Items listed in a dataset
━━━━

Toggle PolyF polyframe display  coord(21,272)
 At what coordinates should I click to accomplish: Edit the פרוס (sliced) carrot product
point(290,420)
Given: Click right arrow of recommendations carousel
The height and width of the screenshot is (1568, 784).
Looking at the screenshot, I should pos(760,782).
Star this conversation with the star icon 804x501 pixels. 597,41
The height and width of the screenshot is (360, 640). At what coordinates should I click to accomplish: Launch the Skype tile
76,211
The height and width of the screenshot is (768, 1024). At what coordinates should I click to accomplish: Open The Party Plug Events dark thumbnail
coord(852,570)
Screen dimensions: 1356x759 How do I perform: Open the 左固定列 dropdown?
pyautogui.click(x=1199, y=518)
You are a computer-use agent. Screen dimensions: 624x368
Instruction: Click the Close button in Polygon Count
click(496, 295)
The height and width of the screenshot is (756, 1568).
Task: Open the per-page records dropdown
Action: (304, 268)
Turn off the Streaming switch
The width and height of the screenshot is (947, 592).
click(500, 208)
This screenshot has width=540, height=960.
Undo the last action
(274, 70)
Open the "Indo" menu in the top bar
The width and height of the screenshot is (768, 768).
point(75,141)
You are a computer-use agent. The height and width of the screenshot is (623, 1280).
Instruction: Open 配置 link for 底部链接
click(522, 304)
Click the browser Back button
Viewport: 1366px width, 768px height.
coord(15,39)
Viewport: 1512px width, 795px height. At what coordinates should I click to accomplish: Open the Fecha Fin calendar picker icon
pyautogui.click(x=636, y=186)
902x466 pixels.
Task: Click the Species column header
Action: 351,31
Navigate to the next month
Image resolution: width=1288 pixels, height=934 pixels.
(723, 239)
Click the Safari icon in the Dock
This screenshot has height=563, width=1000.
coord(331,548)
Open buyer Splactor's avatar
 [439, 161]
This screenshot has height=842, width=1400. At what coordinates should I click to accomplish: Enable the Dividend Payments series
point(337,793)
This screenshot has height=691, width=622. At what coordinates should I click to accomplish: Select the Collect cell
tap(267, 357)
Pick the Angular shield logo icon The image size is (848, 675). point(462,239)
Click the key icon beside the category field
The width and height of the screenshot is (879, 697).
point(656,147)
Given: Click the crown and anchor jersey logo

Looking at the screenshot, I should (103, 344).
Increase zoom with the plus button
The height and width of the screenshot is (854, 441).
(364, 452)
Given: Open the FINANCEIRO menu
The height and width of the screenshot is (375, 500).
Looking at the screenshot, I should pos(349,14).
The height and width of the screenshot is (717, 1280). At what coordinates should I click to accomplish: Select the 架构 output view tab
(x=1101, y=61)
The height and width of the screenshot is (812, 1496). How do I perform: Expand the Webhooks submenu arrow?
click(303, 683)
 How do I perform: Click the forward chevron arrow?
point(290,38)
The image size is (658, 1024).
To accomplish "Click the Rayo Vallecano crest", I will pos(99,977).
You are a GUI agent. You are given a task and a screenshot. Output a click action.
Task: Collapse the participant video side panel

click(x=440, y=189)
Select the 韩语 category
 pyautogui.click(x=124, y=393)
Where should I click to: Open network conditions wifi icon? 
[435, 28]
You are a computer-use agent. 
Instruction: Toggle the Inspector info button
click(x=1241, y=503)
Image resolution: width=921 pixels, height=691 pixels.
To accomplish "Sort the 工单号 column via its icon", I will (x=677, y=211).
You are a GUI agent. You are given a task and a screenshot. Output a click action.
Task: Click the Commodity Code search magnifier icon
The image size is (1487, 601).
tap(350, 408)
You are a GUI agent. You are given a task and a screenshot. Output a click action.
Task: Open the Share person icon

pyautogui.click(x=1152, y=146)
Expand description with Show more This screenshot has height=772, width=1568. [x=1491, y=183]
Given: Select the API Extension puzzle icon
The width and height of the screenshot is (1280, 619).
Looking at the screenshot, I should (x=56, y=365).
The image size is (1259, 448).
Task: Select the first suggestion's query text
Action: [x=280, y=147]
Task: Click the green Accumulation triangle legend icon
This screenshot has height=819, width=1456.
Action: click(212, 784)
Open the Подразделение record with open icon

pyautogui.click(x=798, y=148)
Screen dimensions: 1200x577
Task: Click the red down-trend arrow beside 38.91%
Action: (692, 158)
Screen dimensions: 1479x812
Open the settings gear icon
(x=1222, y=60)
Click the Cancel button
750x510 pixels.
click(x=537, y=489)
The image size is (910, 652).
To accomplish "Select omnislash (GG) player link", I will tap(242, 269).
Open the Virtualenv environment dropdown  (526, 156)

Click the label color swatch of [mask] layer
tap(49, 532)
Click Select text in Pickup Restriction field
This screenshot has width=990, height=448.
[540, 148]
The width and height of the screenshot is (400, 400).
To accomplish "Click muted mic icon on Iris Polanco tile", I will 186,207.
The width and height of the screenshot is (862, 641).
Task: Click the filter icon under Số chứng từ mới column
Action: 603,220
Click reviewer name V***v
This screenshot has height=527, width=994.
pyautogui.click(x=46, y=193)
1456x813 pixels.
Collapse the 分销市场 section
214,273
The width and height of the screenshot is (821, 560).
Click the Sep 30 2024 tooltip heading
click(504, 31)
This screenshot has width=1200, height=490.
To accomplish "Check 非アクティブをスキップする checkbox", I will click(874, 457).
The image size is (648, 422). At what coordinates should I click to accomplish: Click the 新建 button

━━━━

## EXERCISE GOAL
Once more, write all of the records exactly as given.

## COMPLETED TASK
Toggle PolyF polyframe display  coord(21,272)
 At what coordinates should I click to accomplish: Edit the פרוס (sliced) carrot product
point(290,420)
Given: Click right arrow of recommendations carousel
The height and width of the screenshot is (1568, 784).
Looking at the screenshot, I should pos(760,782).
Star this conversation with the star icon 804x501 pixels. 597,41
The height and width of the screenshot is (360, 640). At what coordinates should I click to accomplish: Launch the Skype tile
76,211
The height and width of the screenshot is (768, 1024). At what coordinates should I click to accomplish: Open The Party Plug Events dark thumbnail
coord(852,570)
Screen dimensions: 1356x759 How do I perform: Open the 左固定列 dropdown?
pyautogui.click(x=1199, y=518)
You are a computer-use agent. Screen dimensions: 624x368
Instruction: Click the Close button in Polygon Count
click(496, 295)
The height and width of the screenshot is (756, 1568).
Task: Open the per-page records dropdown
Action: (304, 268)
Turn off the Streaming switch
The width and height of the screenshot is (947, 592).
click(500, 208)
This screenshot has width=540, height=960.
Undo the last action
(274, 70)
Open the "Indo" menu in the top bar
The width and height of the screenshot is (768, 768).
point(75,141)
You are a computer-use agent. The height and width of the screenshot is (623, 1280).
Instruction: Open 配置 link for 底部链接
click(522, 304)
Click the browser Back button
Viewport: 1366px width, 768px height.
coord(15,39)
Viewport: 1512px width, 795px height. At what coordinates should I click to accomplish: Open the Fecha Fin calendar picker icon
pyautogui.click(x=636, y=186)
902x466 pixels.
Task: Click the Species column header
Action: 351,31
Navigate to the next month
Image resolution: width=1288 pixels, height=934 pixels.
(723, 239)
Click the Safari icon in the Dock
This screenshot has height=563, width=1000.
coord(331,548)
Open buyer Splactor's avatar
 [439, 161]
This screenshot has height=842, width=1400. At what coordinates should I click to accomplish: Enable the Dividend Payments series
point(337,793)
This screenshot has height=691, width=622. At what coordinates should I click to accomplish: Select the Collect cell
tap(267, 357)
Pick the Angular shield logo icon The image size is (848, 675). point(462,239)
Click the key icon beside the category field
The width and height of the screenshot is (879, 697).
point(656,147)
Given: Click the crown and anchor jersey logo

Looking at the screenshot, I should (103, 344).
Increase zoom with the plus button
The height and width of the screenshot is (854, 441).
(364, 452)
Given: Open the FINANCEIRO menu
The height and width of the screenshot is (375, 500).
Looking at the screenshot, I should pos(349,14).
The height and width of the screenshot is (717, 1280). At what coordinates should I click to accomplish: Select the 架构 output view tab
(x=1101, y=61)
The height and width of the screenshot is (812, 1496). How do I perform: Expand the Webhooks submenu arrow?
click(303, 683)
 How do I perform: Click the forward chevron arrow?
point(290,38)
The image size is (658, 1024).
To accomplish "Click the Rayo Vallecano crest", I will pos(99,977).
You are a GUI agent. You are given a task and a screenshot. Output a click action.
Task: Collapse the participant video side panel

click(x=440, y=189)
Select the 韩语 category
 pyautogui.click(x=124, y=393)
Where should I click to: Open network conditions wifi icon? 
[435, 28]
You are a computer-use agent. 
Instruction: Toggle the Inspector info button
click(x=1241, y=503)
Image resolution: width=921 pixels, height=691 pixels.
To accomplish "Sort the 工单号 column via its icon", I will (x=677, y=211).
You are a GUI agent. You are given a task and a screenshot. Output a click action.
Task: Click the Commodity Code search magnifier icon
The image size is (1487, 601).
tap(350, 408)
You are a GUI agent. You are given a task and a screenshot. Output a click action.
Task: Open the Share person icon

pyautogui.click(x=1152, y=146)
Expand description with Show more This screenshot has height=772, width=1568. [x=1491, y=183]
Given: Select the API Extension puzzle icon
The width and height of the screenshot is (1280, 619).
Looking at the screenshot, I should (x=56, y=365).
The image size is (1259, 448).
Task: Select the first suggestion's query text
Action: [x=280, y=147]
Task: Click the green Accumulation triangle legend icon
This screenshot has height=819, width=1456.
Action: click(212, 784)
Open the Подразделение record with open icon

pyautogui.click(x=798, y=148)
Screen dimensions: 1200x577
Task: Click the red down-trend arrow beside 38.91%
Action: (692, 158)
Screen dimensions: 1479x812
Open the settings gear icon
(x=1222, y=60)
Click the Cancel button
750x510 pixels.
click(x=537, y=489)
The image size is (910, 652).
To accomplish "Select omnislash (GG) player link", I will tap(242, 269).
Open the Virtualenv environment dropdown  (526, 156)

Click the label color swatch of [mask] layer
tap(49, 532)
Click Select text in Pickup Restriction field
This screenshot has width=990, height=448.
[540, 148]
The width and height of the screenshot is (400, 400).
To accomplish "Click muted mic icon on Iris Polanco tile", I will 186,207.
The width and height of the screenshot is (862, 641).
Task: Click the filter icon under Số chứng từ mới column
Action: 603,220
Click reviewer name V***v
This screenshot has height=527, width=994.
pyautogui.click(x=46, y=193)
1456x813 pixels.
Collapse the 分销市场 section
214,273
The width and height of the screenshot is (821, 560).
Click the Sep 30 2024 tooltip heading
click(504, 31)
This screenshot has width=1200, height=490.
To accomplish "Check 非アクティブをスキップする checkbox", I will click(874, 457).
The image size is (648, 422). At what coordinates should I click to accomplish: Click the 新建 button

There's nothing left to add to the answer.